Attraverso il Colore
Vito Vinci
Ogni mattina uscirò per le strade cercando i colori.
Cesare Pavese
E poi arrivò la Pandemia... Ci siamo lasciati con Sandra Bertocco a Bologna c/o lo Spazio del Dumbo in occasione del BooMING (importantissima collaterale di Artefiera 2020) per ritrovarci in un luogo intimo e di forte comunicazione, da Daniela Paluello a Padova. Attraversato luoghi, incertezze, emozioni ma in compagnia di Colori! Per Sandra la sua vita, per me l’ennesima scoperta. Il Colore come luogo da attraversare, un fiume un mare un deserto una montagna. Guadare navigare, restare accecati da un sole cocente, scalare arrampicarsi. Perdere le speranze? Smarrirsi perdutamente? Alzare sempre gli occhi al cielo....BLU. Rubens sosteneva che il BIANCO era veleno per i quadri e che andava usato solo per i dettagli luminosi.i Sandra ci inebria con i suoi Bianchi, nastri trasportatori di felicità interiore, nuvole che frammentano alla prima carezza del sole, tuorlo profumato, saliva incandescente. Flebili voci appena accompagnate da due accordi di chitarra. Le sue Sirene però preferiscono il GIALLO, e lei si tuffa con loro alla ricerca di un Eroe che perde l’ennesima battaglia. C’è ancora un attimo per riposare tra un VERDE che ti ricorda quel gioco da bambino in cui il riso e il pianto si scambiavano tenerezze audaci e la fretta, maledetta fretta, di diventare adulti. E stare lì per ore a raccogliere zolle e sporcarsi di terra infuocata dove il MARRONE è solo un punto di incontro. Tutta l’arte di Sandra è l’equilibrio tra tecnica stile armonia nel sublime tentativo del superamento del colore. Non nell’estremo gioco monocromatico ma nella combinazione dei contrasti e delle simmetrie sghembe, oblique o parallele. La Forma...è pura immaginazione. Pablo Picasso diceva che quando non aveva più il BLU usava il ROSSO. SANDRA gli risponde con la sua Pittura come David Forster Wallace faceva con la letteratura: “Ci sono intensità di BLU oltre ogni blu più limpido che si possa immaginare”.
Sandra Bertocco
Claudio A. Barzaghi
Vittima delle apparenze, nel senso che di primo acchito sarebbe facile definirla astrattista - poiché indubbiamente non è la figurazione il suo obiettivo -; tuttavia, di fatto, e in una realtà più profonda, la pittura di Sandra Bertocco è una figlia dell’informale, o ancor meglio dell’informe. Per giunta di un informe particolare, e cioè quello che, se ne abbia o non se ne abbia consapevolezza, trova la propria ragion d’essere nel gesto e, certo, anche nel colore, però in un colore dalle radici lontane, per l’esattezza quello che ha in Wolfgang Goethe, e nella sua alternativa teoria del colore, il vero padre nobile. In definitiva la Bertocco è un artista romantico, un pittore che si affida in modo esclusivo al proprio io e alla propria soggettività, e che da lì fa scaturire e scorrere l’opera in una dimensione che vive di una luce in stretta relazione con l’ombra. Naturalmente non l’ombra teatrale e/o caravaggesca, bensì l’ombra che condiziona la luce nel suo manifestarsi, e di conseguenza i colori che nascono da tale rapporto sono squillanti come vagiti, eppure moderati e sorvegliati dal nero e dalla presenza di un’oscurità.

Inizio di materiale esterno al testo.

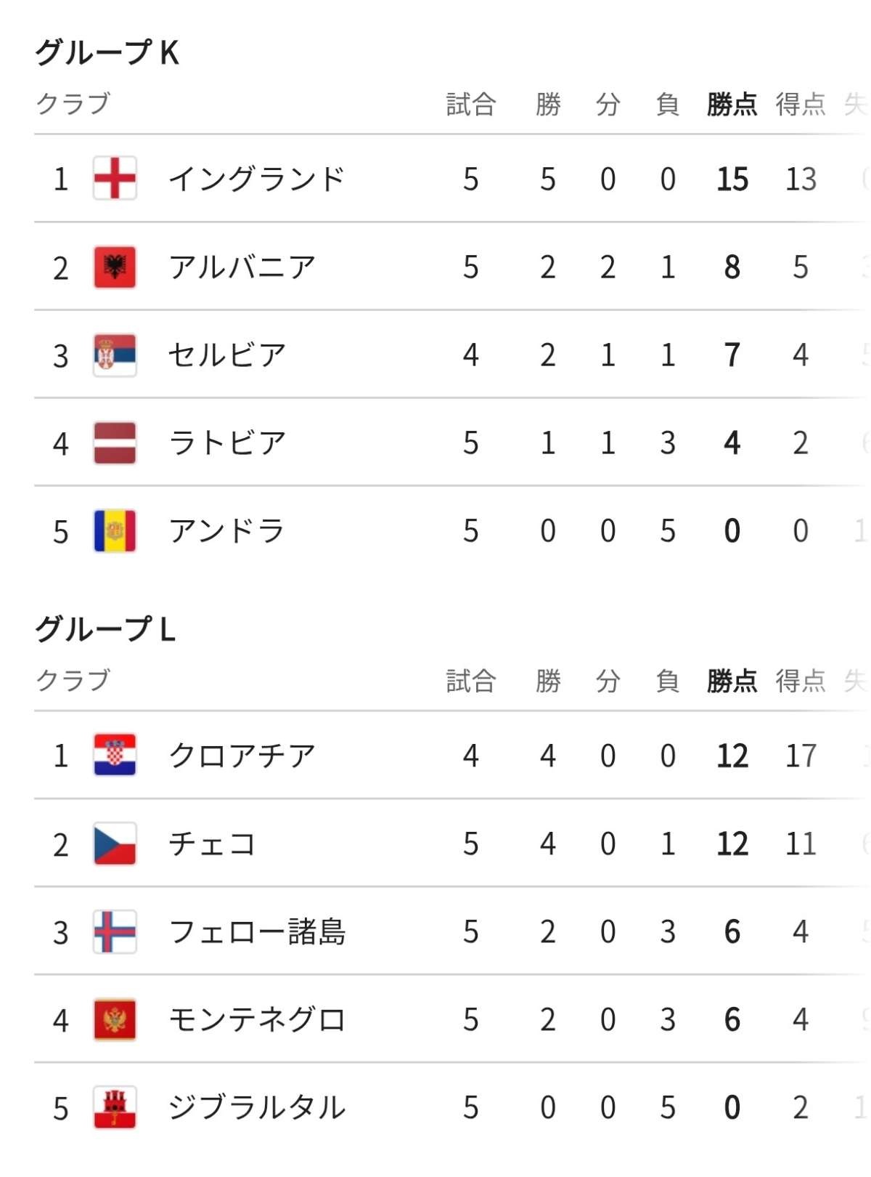
Task: Click the 勝点 column header in Group K
Action: pyautogui.click(x=732, y=104)
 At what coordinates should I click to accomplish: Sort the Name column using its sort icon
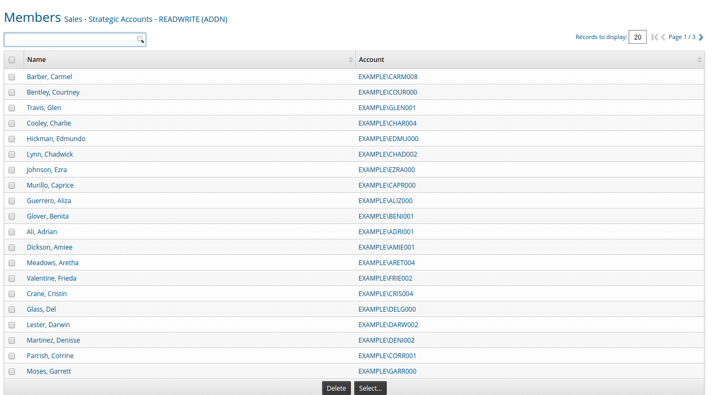click(x=350, y=59)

Nel raccontarsi Sandra Bertocco fa riferimento alla musica, e sarebbe impossibile darle torto, e non solo perché se esiste una forma d’arte riferibile all’astrazione, questa è in assoluto proprio la musica, ma perché medesimo è lo sgorgare e il fluire nel percetto dello spettatore/osservatore. Infatti, sia la musica che la pittura di Sandra son fatte della materia di cui son fatti i sogni, ed entrambe non sono né descrittive né tantomeno mimetiche, così come entrambe non devono fornire giustificazioni al loro esistere.
Entrambe, non a caso, sono evocative (e in tal senso basterebbero alcuni titoli delle opere qui in mostra: Pellestrina, Sottobosco, Luogo, Corteccia, Una ferita aperta, Spigolo vivo), e quando si materializzano in forma visibile (sia essa tela o spartito) lo fanno grazie a un gesto carico di componenti sensorial esistenziali, il quale impegna però il corpo fisico.